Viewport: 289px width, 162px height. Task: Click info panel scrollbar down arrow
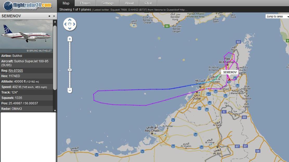coord(55,111)
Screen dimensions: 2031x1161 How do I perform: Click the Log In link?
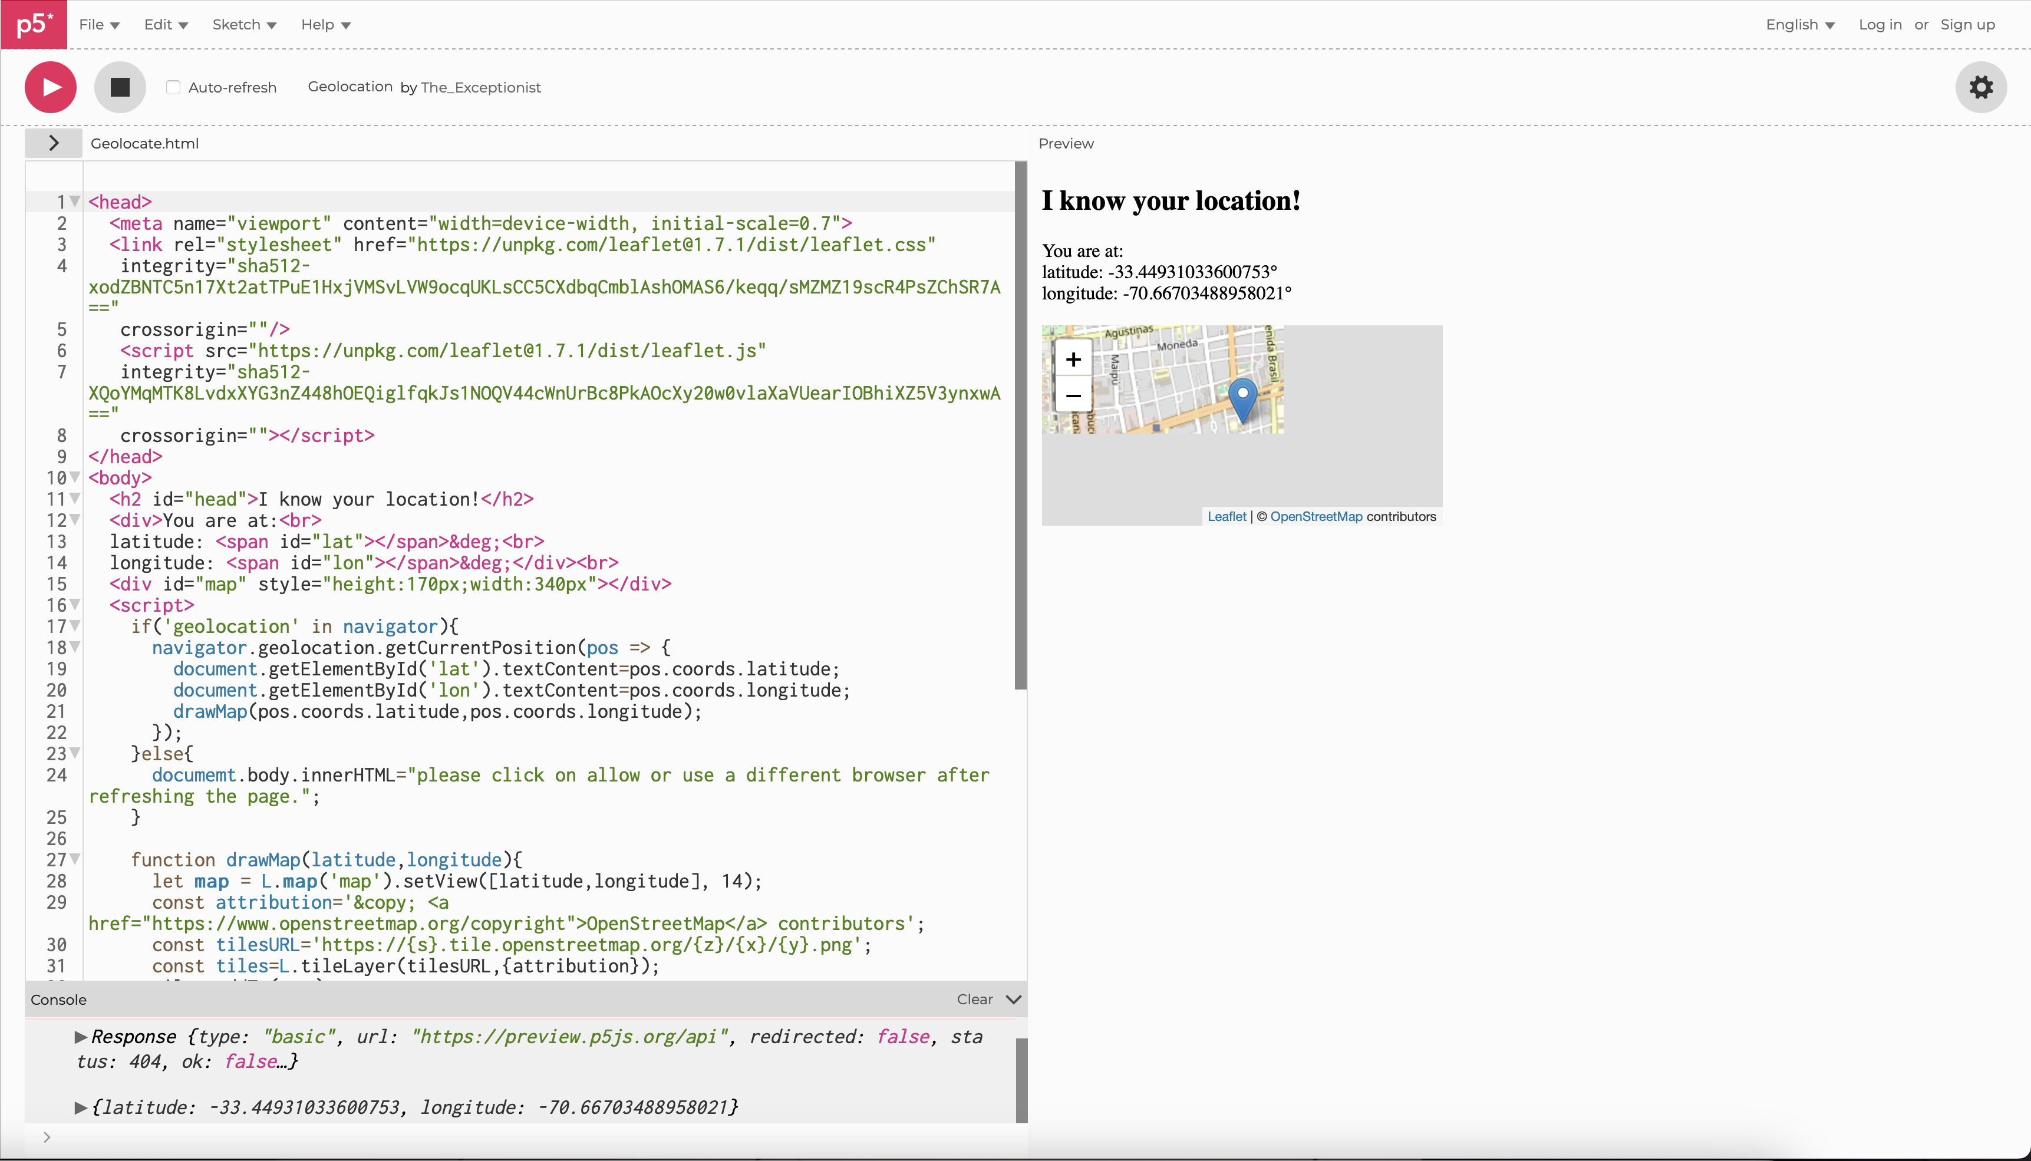pos(1880,24)
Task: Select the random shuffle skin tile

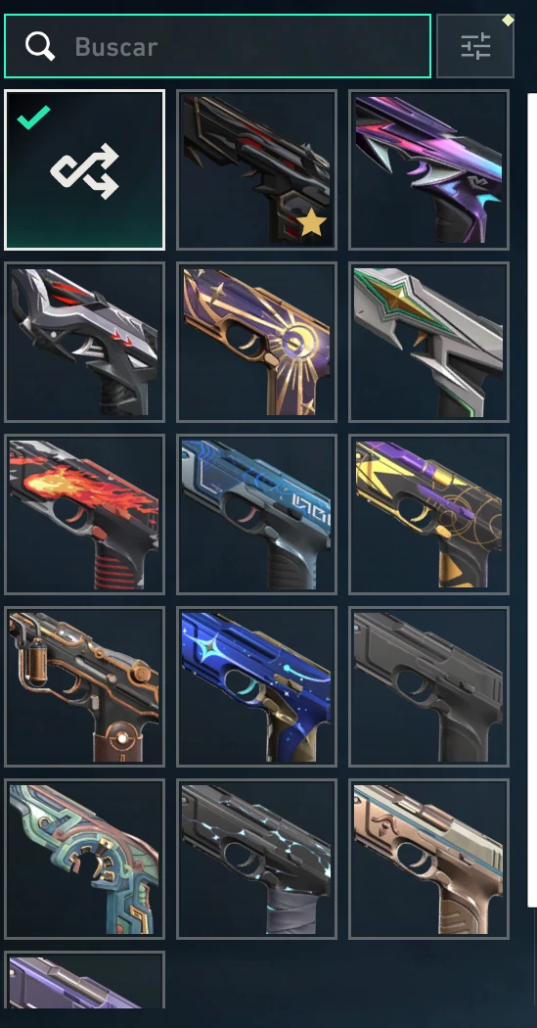Action: 84,169
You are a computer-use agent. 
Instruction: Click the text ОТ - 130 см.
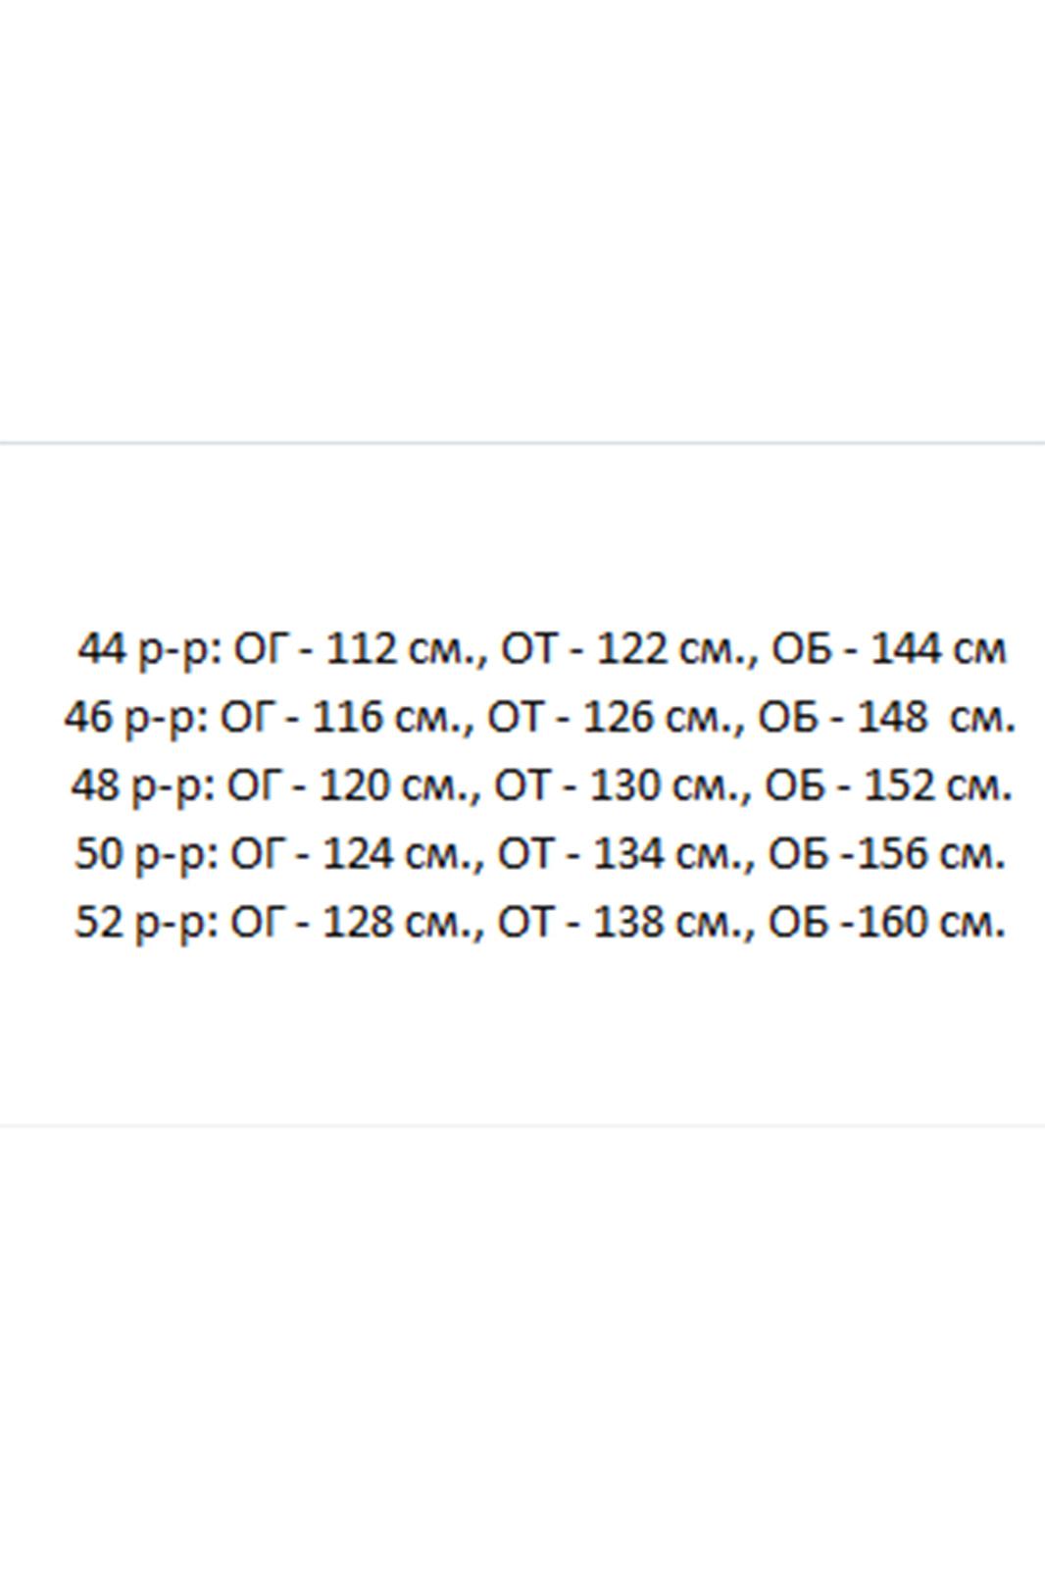[x=617, y=786]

__What this task involves__
Quote every entry exactly, with the pictures omitted.

__The completed task__
Viewport: 289px width, 162px height. Task: Click info panel scrollbar down arrow
coord(55,111)
Screen dimensions: 2031x1161 How do I perform: Click the Log In link?
pos(1880,24)
Task: Select the random shuffle skin tile

Action: 84,169
You are a computer-use agent. 
Instruction: Click the text ОТ - 130 см.
[x=617, y=786]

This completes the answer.